→ Goal of the exercise: Find "Where should I click to: Open the settings" in the records that follow; print that line and each subsequent line through the last one, verbatim and with nothing added.

Data excerpts:
#####
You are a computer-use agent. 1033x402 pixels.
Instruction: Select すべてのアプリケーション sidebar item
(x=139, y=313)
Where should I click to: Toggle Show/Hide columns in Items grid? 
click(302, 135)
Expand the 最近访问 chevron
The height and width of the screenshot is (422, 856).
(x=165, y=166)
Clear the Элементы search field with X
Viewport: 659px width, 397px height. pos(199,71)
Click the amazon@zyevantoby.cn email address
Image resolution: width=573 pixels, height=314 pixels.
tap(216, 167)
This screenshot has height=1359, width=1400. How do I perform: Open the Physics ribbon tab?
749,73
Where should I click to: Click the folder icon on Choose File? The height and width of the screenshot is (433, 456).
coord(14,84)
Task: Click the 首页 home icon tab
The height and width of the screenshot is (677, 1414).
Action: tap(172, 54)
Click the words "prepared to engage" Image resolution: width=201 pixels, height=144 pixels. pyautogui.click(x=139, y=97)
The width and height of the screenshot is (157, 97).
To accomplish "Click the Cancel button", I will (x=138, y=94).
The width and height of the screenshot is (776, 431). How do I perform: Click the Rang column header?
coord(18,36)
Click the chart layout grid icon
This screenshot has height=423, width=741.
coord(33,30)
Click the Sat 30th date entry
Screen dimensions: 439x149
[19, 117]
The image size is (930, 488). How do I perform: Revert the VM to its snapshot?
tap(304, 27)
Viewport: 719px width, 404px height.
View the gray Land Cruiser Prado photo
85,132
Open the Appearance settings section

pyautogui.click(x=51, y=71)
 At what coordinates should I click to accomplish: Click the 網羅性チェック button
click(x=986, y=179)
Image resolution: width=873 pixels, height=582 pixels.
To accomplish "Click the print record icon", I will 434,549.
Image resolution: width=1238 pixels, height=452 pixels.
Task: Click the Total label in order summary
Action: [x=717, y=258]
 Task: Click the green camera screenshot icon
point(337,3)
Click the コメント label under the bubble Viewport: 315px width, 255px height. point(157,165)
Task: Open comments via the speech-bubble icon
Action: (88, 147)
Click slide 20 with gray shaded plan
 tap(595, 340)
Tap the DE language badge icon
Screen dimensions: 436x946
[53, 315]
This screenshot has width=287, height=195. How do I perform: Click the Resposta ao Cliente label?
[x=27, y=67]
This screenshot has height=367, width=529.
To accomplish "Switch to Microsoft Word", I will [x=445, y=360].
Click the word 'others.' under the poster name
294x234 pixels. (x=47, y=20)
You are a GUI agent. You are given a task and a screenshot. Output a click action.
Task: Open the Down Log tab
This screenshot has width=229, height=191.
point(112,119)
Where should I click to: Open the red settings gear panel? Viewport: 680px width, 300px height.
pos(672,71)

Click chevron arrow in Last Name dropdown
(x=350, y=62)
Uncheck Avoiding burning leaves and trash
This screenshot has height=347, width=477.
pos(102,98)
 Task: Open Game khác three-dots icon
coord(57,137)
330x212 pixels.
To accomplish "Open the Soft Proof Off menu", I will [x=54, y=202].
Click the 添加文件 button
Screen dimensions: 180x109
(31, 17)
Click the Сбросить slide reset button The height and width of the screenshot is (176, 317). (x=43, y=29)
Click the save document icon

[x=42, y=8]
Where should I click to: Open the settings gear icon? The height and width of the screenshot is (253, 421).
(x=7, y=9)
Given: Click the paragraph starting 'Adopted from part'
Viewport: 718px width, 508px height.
#####
→ Reply to the exercise:
Where should I click to: Open the settings gear icon? The height and width of the screenshot is (253, 421).
(x=7, y=9)
Given: Click the paragraph starting 'Adopted from part'
Viewport: 718px width, 508px height.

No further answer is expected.